Iowa used a 9-0 run early in the second half to seize control, and Joe Wieskamp put Iowa ahead 53-41 with four straight free throws.
Wieskamp had gotten to the line by drawing star Kaleb Wesson’s fourth foul, which came with 8:23 left. Wesson was held to a season-low two points on 1 of 5 shooting.
“If you let Kaleb Wesson catch it deep, he’s going to get 25,” Iowa coach Fran McCaffery said. “I wasn’t expecting him to get two. But I didn’t want him to get 20.”
The flummoxed Buckeyes (12-4, 2-3) then threw a zone at Iowa, and Isaiah Moss drilled an open 3 to make it 59-45. But Iowa’s raucous crowd went silent after Cook — who missed Wednesday’s win at Northwestern with a sore knee — appeared to hurt his left ankle and was taken to the locker room with 4:08 left.”
“He’s a little sore,” McCaffery said of Cook. “We’ll see how he does in the next couple of days.”
Ohio State’s C.J. Jackson, the team’s second-leading scorer at 13.1 points, didn’t start for the first time this season. He has been dealing with leg cramps and finished with 10 points before fouling out with 20 seconds to go.
Andre Wesson had 13 points for Ohio State, which committed a season-high 21 turnovers.
The Buckeyes got just two points from Wesson and Jackson in the first half — and led by two anyway. But Ohio State couldn’t hang with the Hawkeyes with Wesson and Jackson in so much foul trouble. “They’re a little bit bigger and longer than they’ve been,” Holtmann said of Iowa.
This was about as good as the Hawkeyes had looked all season. They overcame early struggles on the perimeter by pounding it inside. But losing Cook for an extended stretch would be critical.
“We’ve really come together as a group,” McCaffery said. “But we’re not there yet. We’ve got to keep going.”
More Big Ten
(At) Minnesota 88, Rutgers 70: Amir Coffey scored 29 points to lead a balanced scoring attack as Minnesota defeated Rutgers.
Jordan Murphy scored 15 points and grabbed 14 rebounds, Dupree McBrayer scored 15 points and added 10 assists, and freshman Gabe Kalscheur scored 11 points for Minnesota (13-3, 3-2 Big Ten), which put the game away with a 14-1 run midway through the second half.
Myles Johnson scored a career-high 13 and Geo Baker also scored 13 points for the Scarlet Knights (8-7, 1-4), who were playing without their leading scorer and rebounder, Eugene Omoruyi, who was out with a knee injury.

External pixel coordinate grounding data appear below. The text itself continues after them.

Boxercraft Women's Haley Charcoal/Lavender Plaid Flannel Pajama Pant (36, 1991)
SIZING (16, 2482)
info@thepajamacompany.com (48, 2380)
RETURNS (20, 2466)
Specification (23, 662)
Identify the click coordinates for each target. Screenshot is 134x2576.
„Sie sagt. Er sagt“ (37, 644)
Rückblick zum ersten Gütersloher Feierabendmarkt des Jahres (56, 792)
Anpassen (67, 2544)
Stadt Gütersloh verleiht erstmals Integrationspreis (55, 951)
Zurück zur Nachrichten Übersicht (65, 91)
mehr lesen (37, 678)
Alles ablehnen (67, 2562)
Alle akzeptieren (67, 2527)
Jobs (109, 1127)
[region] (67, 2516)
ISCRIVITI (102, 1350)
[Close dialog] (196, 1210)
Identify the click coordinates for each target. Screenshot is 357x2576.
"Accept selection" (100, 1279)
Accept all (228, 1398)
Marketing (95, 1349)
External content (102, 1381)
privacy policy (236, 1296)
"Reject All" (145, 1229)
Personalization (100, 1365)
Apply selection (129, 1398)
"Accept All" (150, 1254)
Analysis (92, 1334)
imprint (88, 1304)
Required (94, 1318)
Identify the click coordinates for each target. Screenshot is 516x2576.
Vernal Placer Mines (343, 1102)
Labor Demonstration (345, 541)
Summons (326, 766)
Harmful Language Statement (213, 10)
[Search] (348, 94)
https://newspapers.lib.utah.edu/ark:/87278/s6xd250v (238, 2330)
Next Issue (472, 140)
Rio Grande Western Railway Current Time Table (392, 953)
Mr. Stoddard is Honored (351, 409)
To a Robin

“We’re down a lot of players, but no excuse – you’ve still got to take away the strength of another team,” Rutgers coach Steve Pikiell said. “Their two biggest strengths were getting to the free throw line and transition, and we didn’t do a great job taking away either.”
After scoring just eight points in the first half, Coffey exploded for nine in the first six minutes of the second half. He finished the day 10-for-14 from the field — including 9-for-10 from inside the 3-point line — and made 8 of 10 free throws. Coffey is averaging 23.4 points in Minnesota’s five conference games this year.
But Rutgers stayed in the game thanks in large part to the play of their big men. Johnson, a 6-foot-10 freshman, and 6-9 Shaq Carter went toe-to-toe with Murphy, the nation’s second-leading rebounder at 12.0 boards per game. Johnson pulled down eight rebounds while Carter added eight points and six boards, part of the 40 points Rutgers scored in the paint.
“We’re definitely down a couple guys,” Johnson said. “But the next man up is going to be ready to step up, and I’m trying to do my best to step up.”
In the end, it wasn’t enough to slow Minnesota in the second half when the Golden Gophers took control on both ends of the court.
“No matter what happened down the stretch, even if they made a couple of shots we were able to answer back and get a few stops and get a few rebounds we really needed,” Murphy said.